### Task to complete
Repeat the rows starting at "This screenshot has width=1024, height=505." and ending at "Open the Pesto", swapping "title" for "heading" and leaving everything else unchanged.

### Supplied material
# # # # # # #
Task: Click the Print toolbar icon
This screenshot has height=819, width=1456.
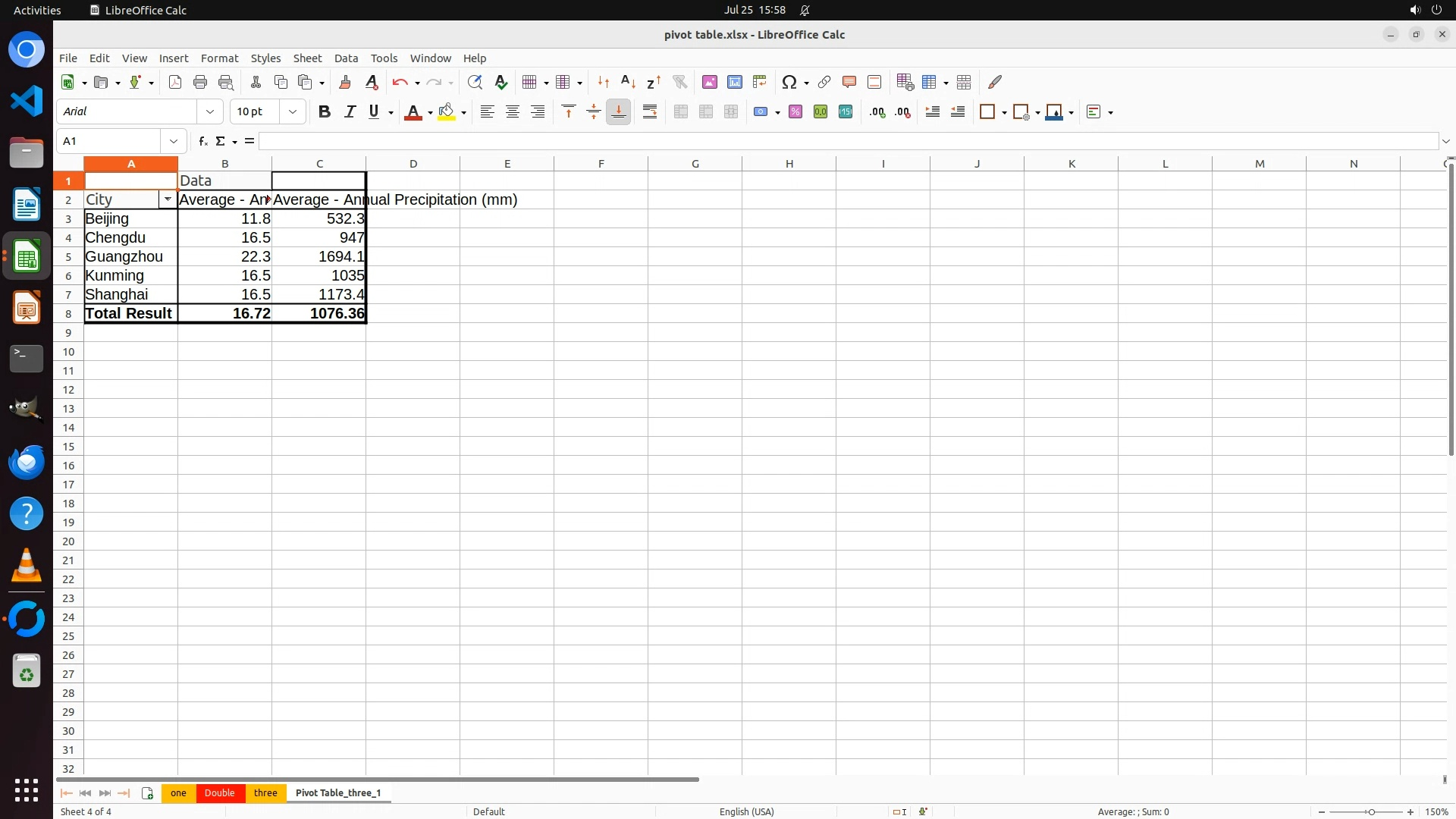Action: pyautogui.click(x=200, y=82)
# # # # # # #
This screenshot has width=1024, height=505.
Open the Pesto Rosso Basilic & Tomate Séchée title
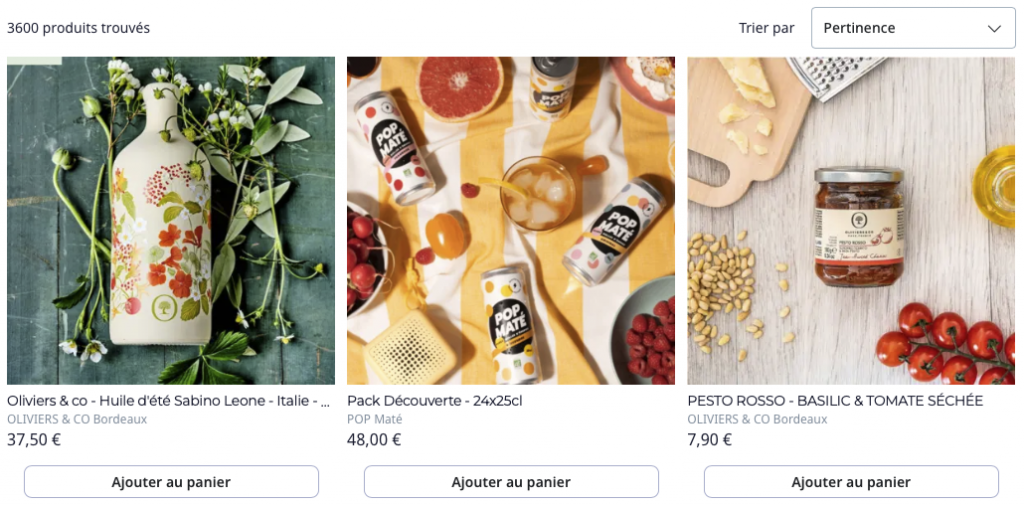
# # # # # # #
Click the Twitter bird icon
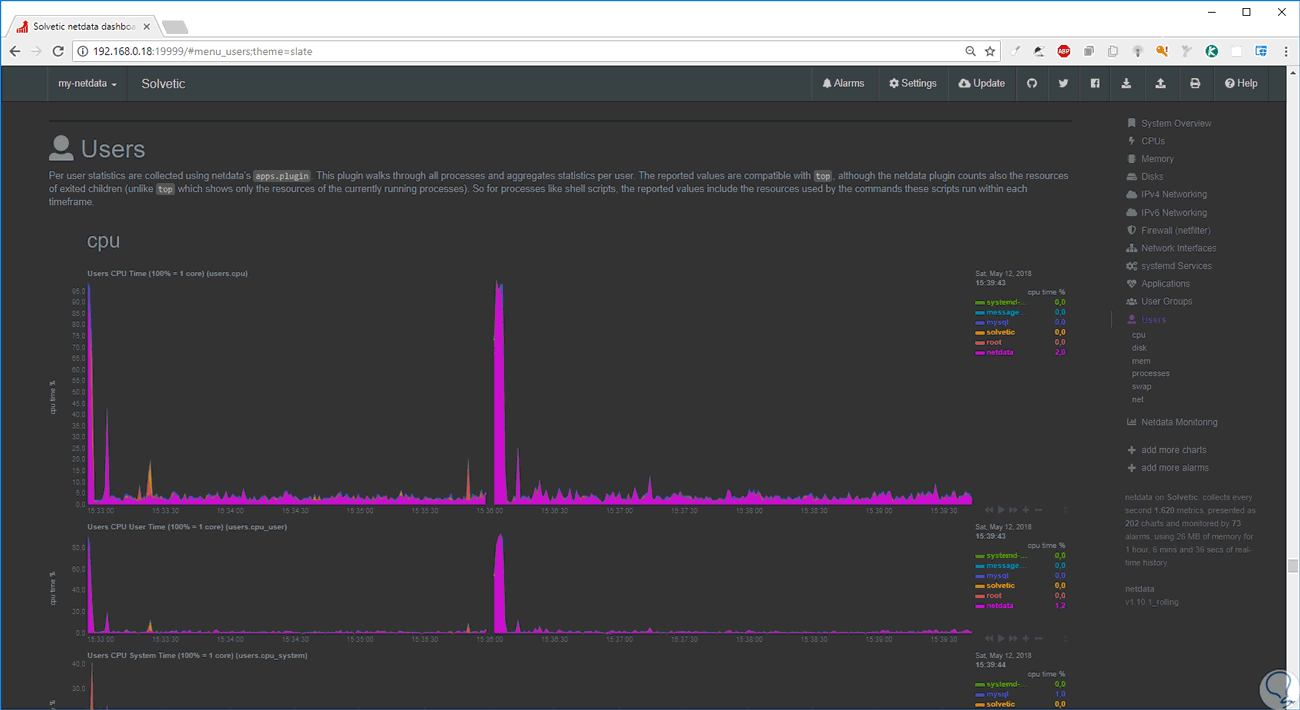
# # # # # # #
### Response to the exercise
This screenshot has width=1024, height=505.
Open the Pesto Rosso Basilic & Tomate Séchée heading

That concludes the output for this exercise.